BEGIN DATASET RECORDS
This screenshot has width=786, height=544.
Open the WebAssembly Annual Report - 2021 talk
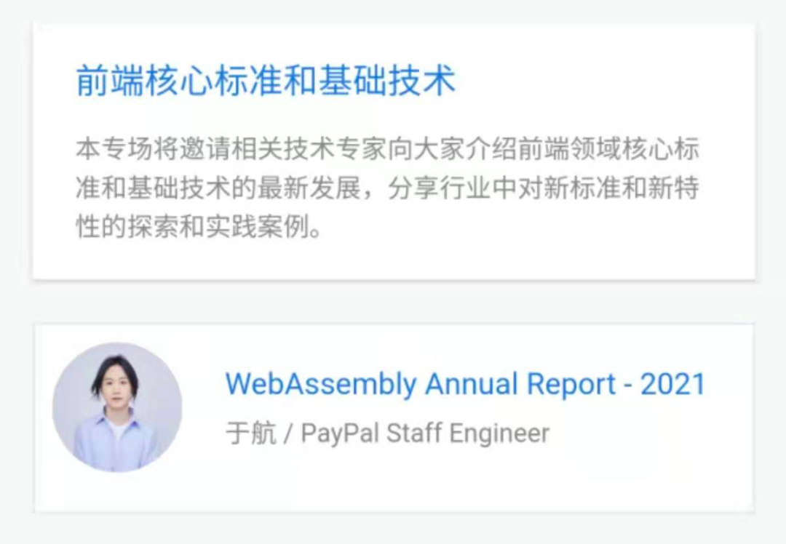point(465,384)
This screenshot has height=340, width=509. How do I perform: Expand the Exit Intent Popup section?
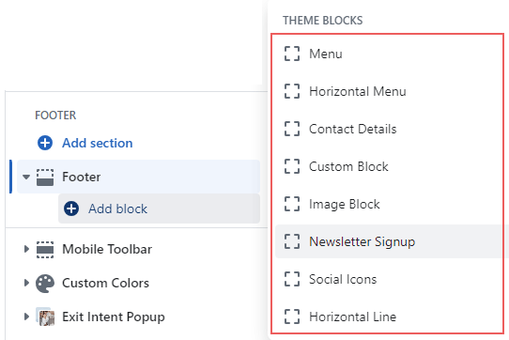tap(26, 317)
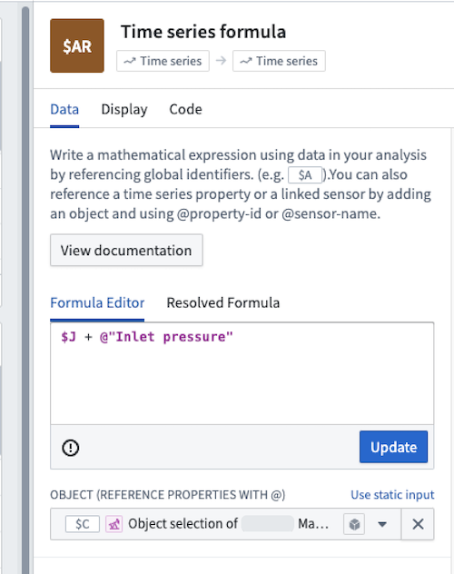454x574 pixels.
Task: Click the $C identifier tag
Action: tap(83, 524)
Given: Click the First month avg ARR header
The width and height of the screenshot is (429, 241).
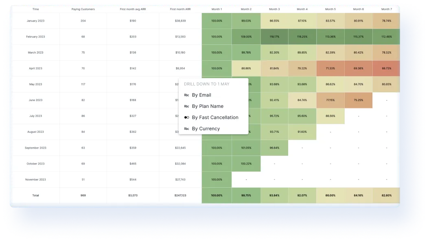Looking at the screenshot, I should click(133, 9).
END DATASET RECORDS
BEGIN DATASET RECORDS
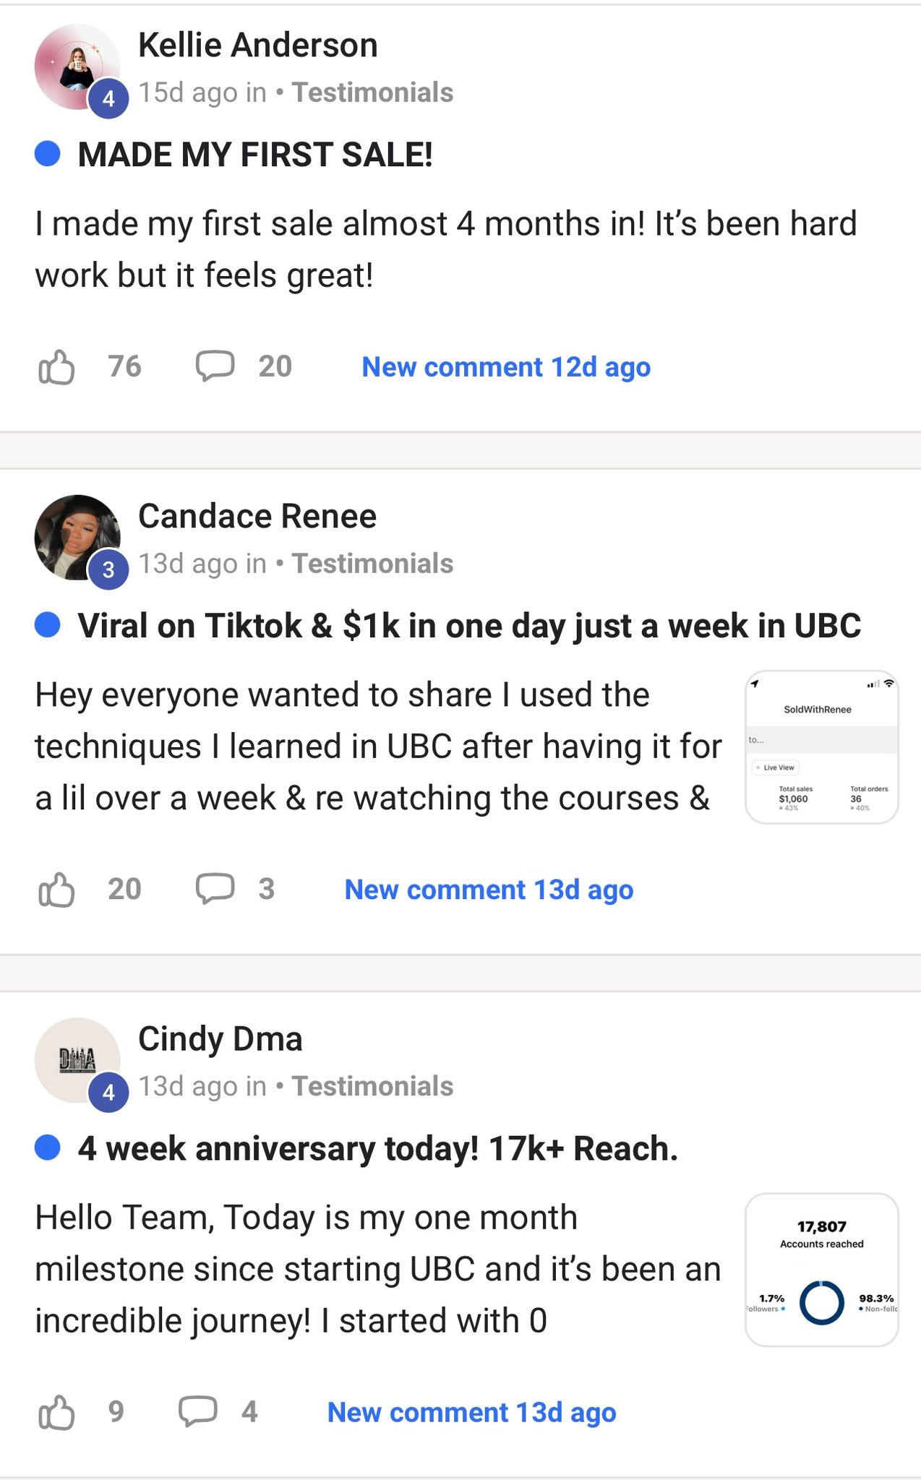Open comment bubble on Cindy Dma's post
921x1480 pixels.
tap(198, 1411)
END DATASET RECORDS
[TASK DETAILS]: Give the lines above again exactly, from the one containing "This screenshot has height=340, width=509." to the one containing "Given: Click the First month avg ARR header", both included, but leave out the pictures.

[WRITTEN RESPONSE]:
This screenshot has height=340, width=509. How do I perform: Expand the Exit Intent Popup section?
tap(26, 317)
454x574 pixels.
Task: Click the $C identifier tag
Action: tap(83, 524)
Given: Click the First month avg ARR header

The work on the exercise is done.